:: Exercise objective ::
Only the lines from the one holding "This screenshot has width=1316, height=916." through the end of the material are to be repeated, exactly and without pictures.

:: Supplied records ::

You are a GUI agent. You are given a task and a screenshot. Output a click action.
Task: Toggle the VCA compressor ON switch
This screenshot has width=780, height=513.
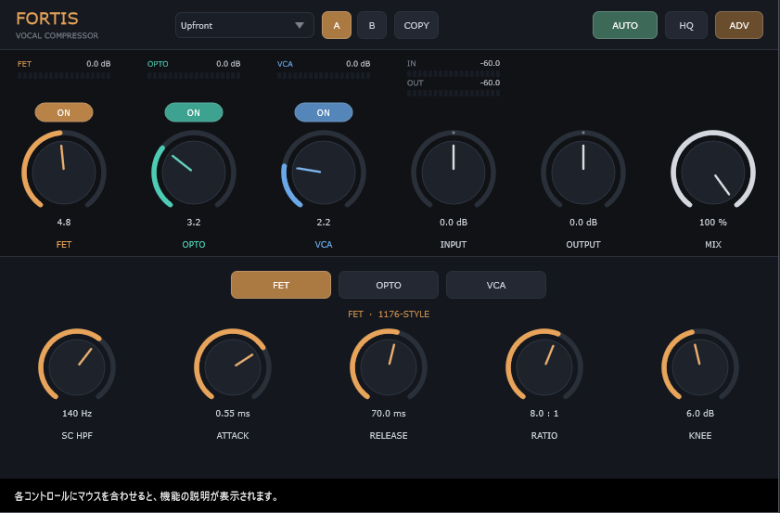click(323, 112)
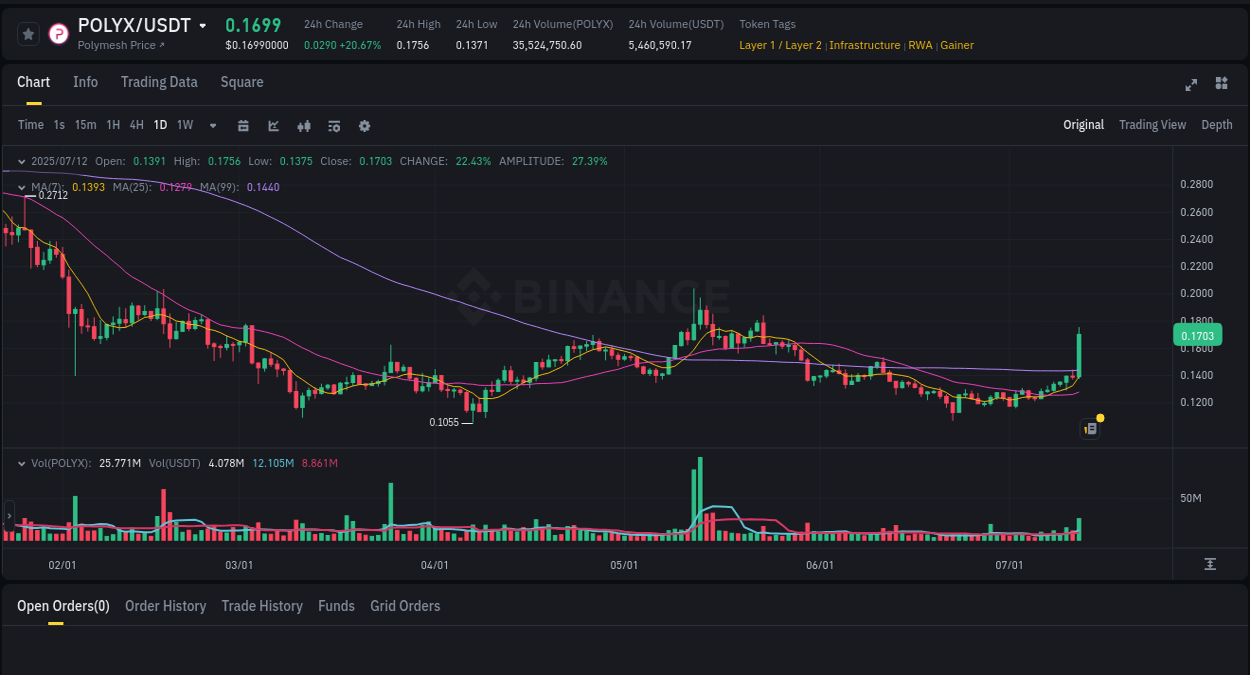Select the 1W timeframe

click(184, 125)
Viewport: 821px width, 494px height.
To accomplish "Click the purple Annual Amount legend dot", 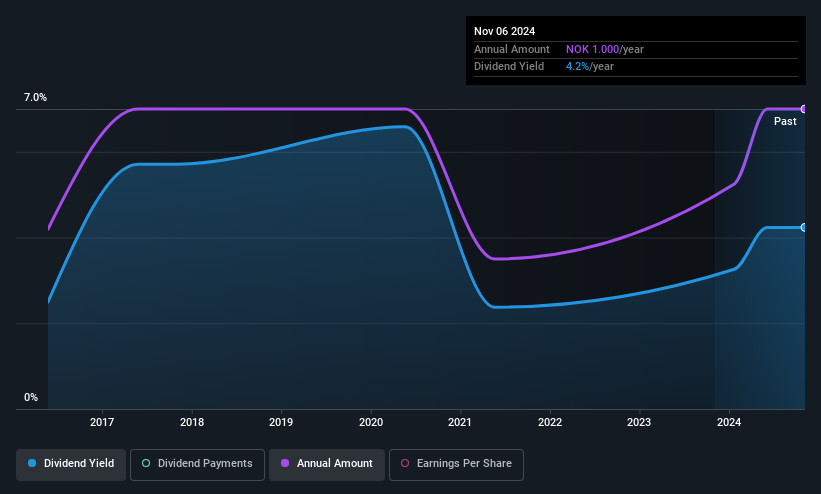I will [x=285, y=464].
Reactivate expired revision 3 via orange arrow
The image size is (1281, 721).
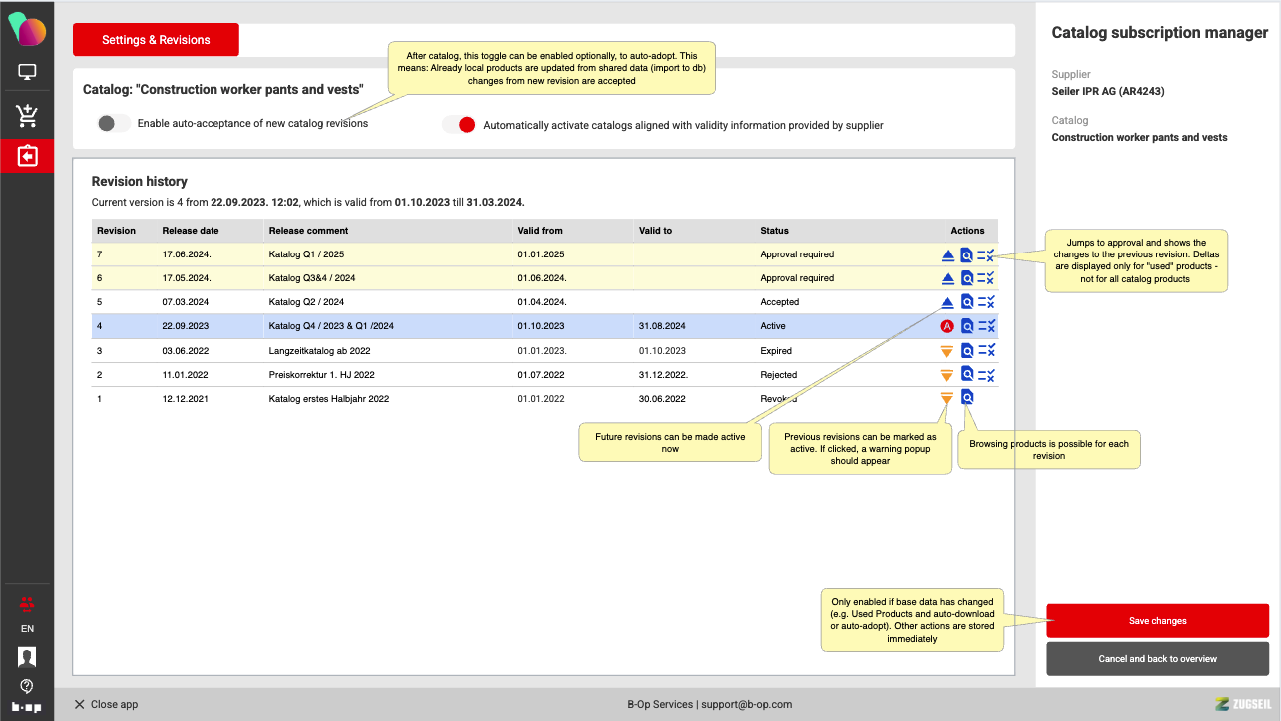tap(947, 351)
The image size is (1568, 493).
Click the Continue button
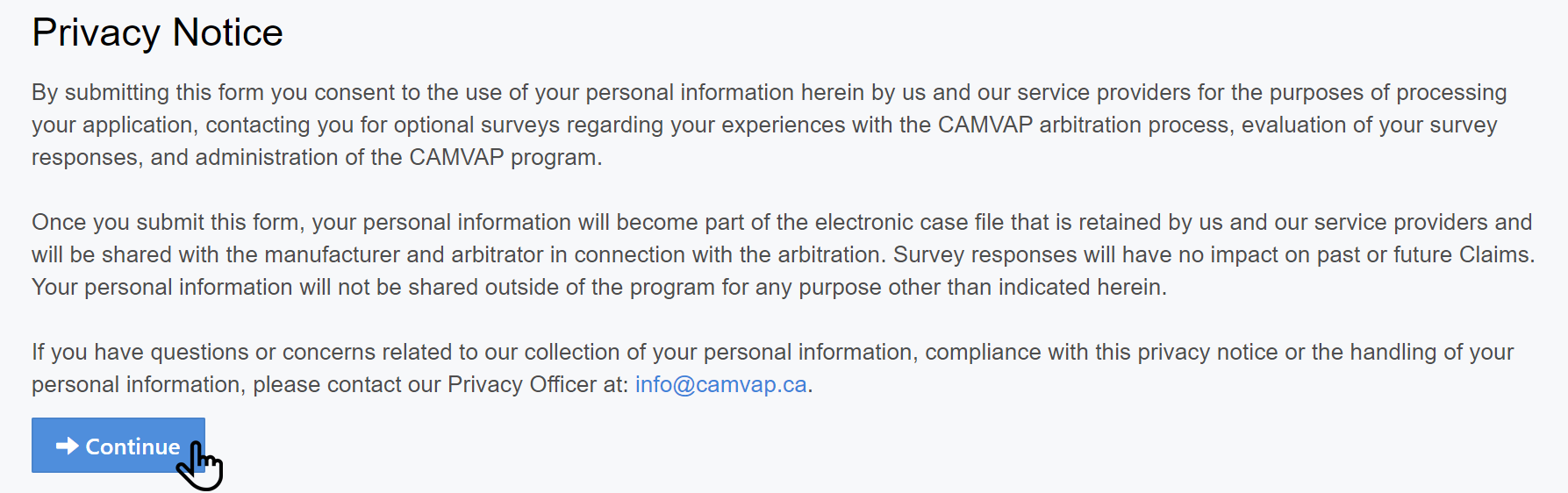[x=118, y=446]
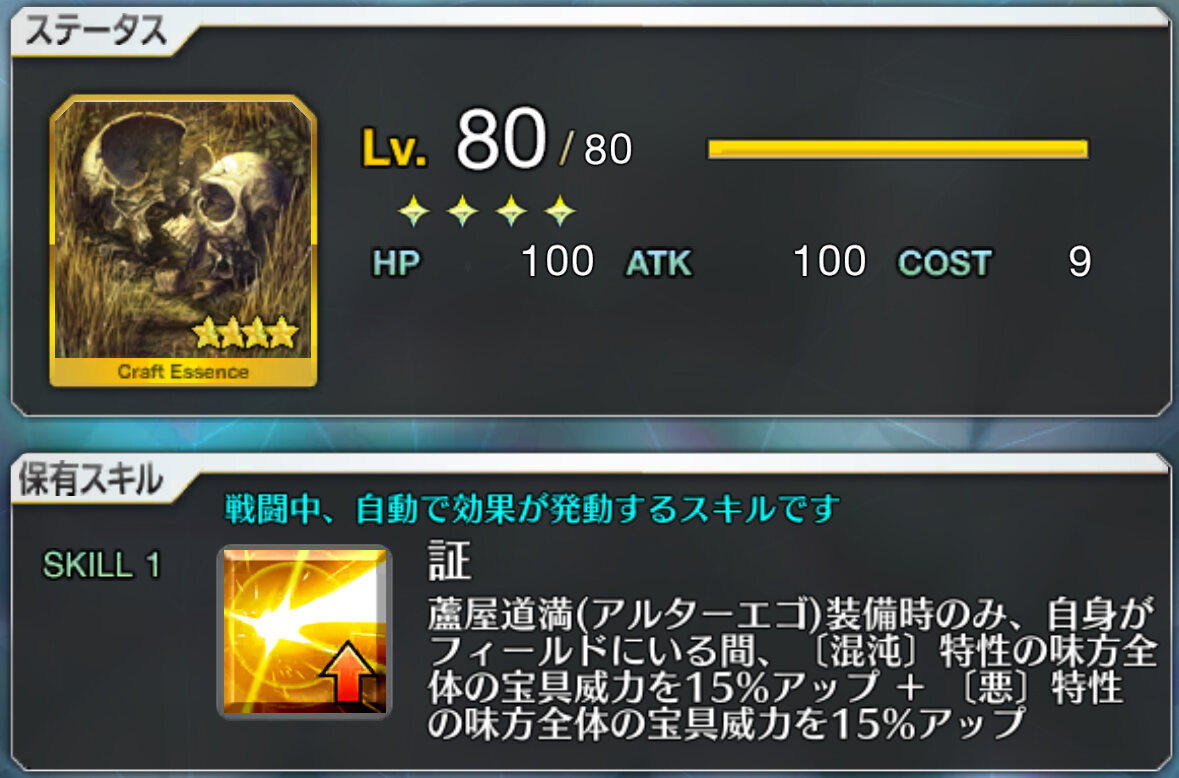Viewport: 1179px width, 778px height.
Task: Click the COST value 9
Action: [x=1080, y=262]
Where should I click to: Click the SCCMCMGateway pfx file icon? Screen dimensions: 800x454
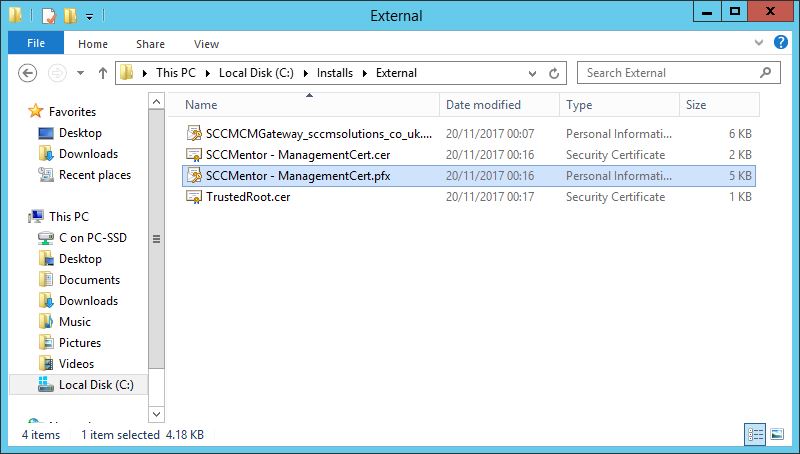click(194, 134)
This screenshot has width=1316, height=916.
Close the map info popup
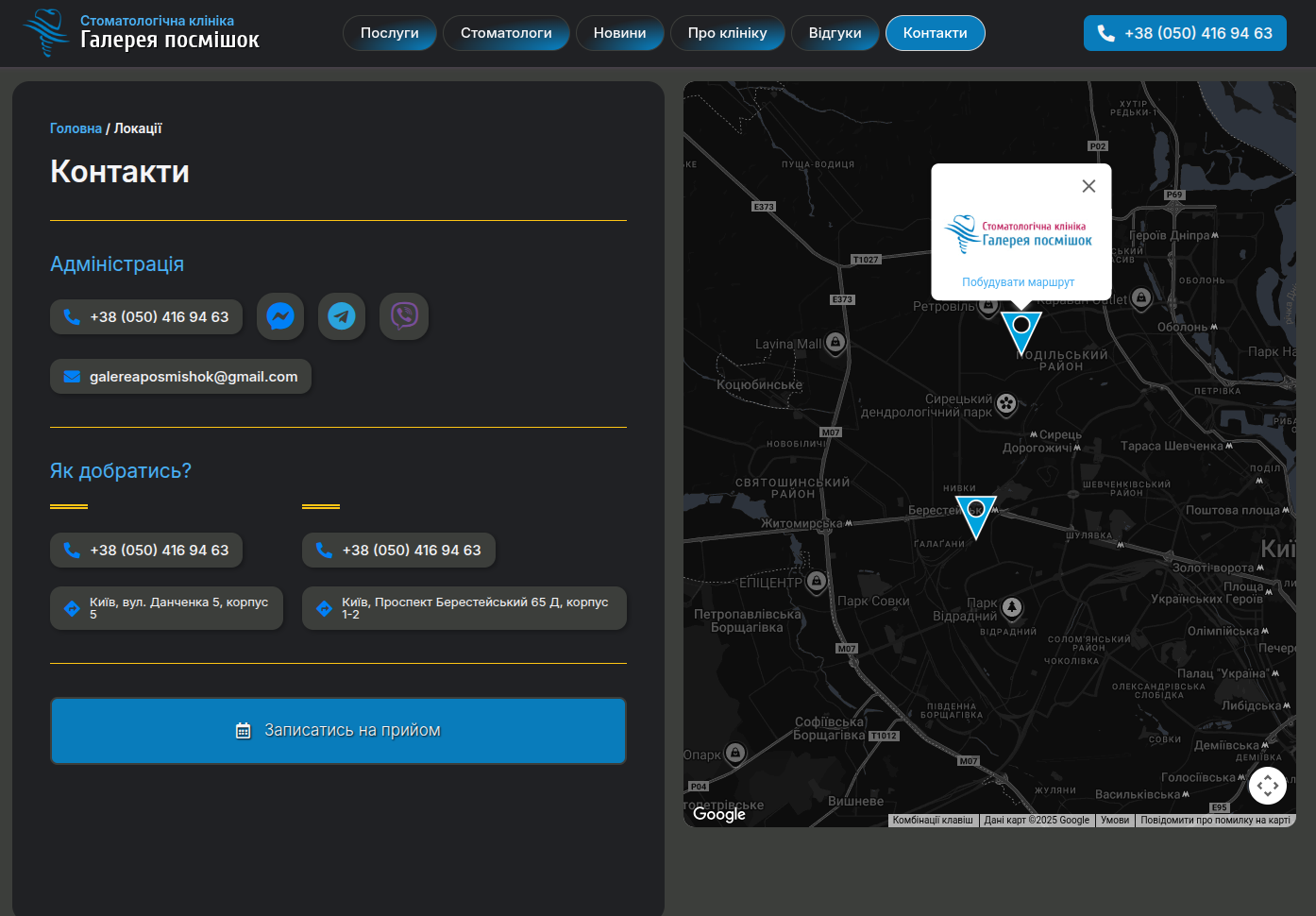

:: Response to the exercise ::
This screenshot has width=1316, height=916.
Close the map info popup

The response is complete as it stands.